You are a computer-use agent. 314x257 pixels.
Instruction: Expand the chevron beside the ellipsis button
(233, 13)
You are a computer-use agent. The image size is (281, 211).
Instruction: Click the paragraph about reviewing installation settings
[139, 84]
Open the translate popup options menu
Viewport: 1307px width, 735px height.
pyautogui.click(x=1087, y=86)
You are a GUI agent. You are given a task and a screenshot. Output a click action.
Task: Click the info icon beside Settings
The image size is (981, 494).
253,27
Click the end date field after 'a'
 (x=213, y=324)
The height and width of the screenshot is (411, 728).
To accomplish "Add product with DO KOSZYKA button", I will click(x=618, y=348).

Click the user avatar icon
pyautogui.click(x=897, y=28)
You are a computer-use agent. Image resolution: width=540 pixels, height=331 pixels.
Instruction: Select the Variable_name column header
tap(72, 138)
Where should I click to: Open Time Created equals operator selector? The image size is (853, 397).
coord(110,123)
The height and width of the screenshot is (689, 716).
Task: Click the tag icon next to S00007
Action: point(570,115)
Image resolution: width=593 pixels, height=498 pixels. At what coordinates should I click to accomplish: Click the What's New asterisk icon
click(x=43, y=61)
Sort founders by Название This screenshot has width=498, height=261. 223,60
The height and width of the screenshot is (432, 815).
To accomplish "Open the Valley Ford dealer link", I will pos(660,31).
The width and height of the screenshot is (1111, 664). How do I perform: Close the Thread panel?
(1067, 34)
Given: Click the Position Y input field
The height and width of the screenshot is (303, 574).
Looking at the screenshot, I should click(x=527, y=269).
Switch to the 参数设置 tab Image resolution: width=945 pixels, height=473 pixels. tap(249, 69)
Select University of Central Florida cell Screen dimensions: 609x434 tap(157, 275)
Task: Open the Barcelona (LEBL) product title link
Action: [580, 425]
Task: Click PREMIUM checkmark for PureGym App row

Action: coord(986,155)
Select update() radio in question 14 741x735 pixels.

* **TASK TO CARRY OUT**
The listing is to be given again exactly, line for line.

* **ANSWER SPACE**
You are a computer-use agent. 314x257 pixels.
Instruction: Expand the chevron beside the ellipsis button
(233, 13)
You are a computer-use agent. The image size is (281, 211).
Instruction: Click the paragraph about reviewing installation settings
[139, 84]
Open the translate popup options menu
Viewport: 1307px width, 735px height.
pyautogui.click(x=1087, y=86)
You are a GUI agent. You are given a task and a screenshot. Output a click action.
Task: Click the info icon beside Settings
The image size is (981, 494).
253,27
Click the end date field after 'a'
 (x=213, y=324)
The height and width of the screenshot is (411, 728).
To accomplish "Add product with DO KOSZYKA button", I will click(x=618, y=348).

Click the user avatar icon
pyautogui.click(x=897, y=28)
You are a computer-use agent. Image resolution: width=540 pixels, height=331 pixels.
Instruction: Select the Variable_name column header
tap(72, 138)
Where should I click to: Open Time Created equals operator selector? The image size is (853, 397).
coord(110,123)
The height and width of the screenshot is (689, 716).
Task: Click the tag icon next to S00007
Action: point(570,115)
Image resolution: width=593 pixels, height=498 pixels. At what coordinates should I click to accomplish: Click the What's New asterisk icon
click(x=43, y=61)
Sort founders by Название This screenshot has width=498, height=261. 223,60
The height and width of the screenshot is (432, 815).
To accomplish "Open the Valley Ford dealer link", I will pos(660,31).
The width and height of the screenshot is (1111, 664). How do I perform: Close the Thread panel?
(1067, 34)
Given: Click the Position Y input field
The height and width of the screenshot is (303, 574).
Looking at the screenshot, I should click(x=527, y=269).
Switch to the 参数设置 tab Image resolution: width=945 pixels, height=473 pixels. tap(249, 69)
Select University of Central Florida cell Screen dimensions: 609x434 tap(157, 275)
Task: Open the Barcelona (LEBL) product title link
Action: [580, 425]
Task: Click PREMIUM checkmark for PureGym App row

Action: coord(986,155)
Select update() radio in question 14 741x735 pixels.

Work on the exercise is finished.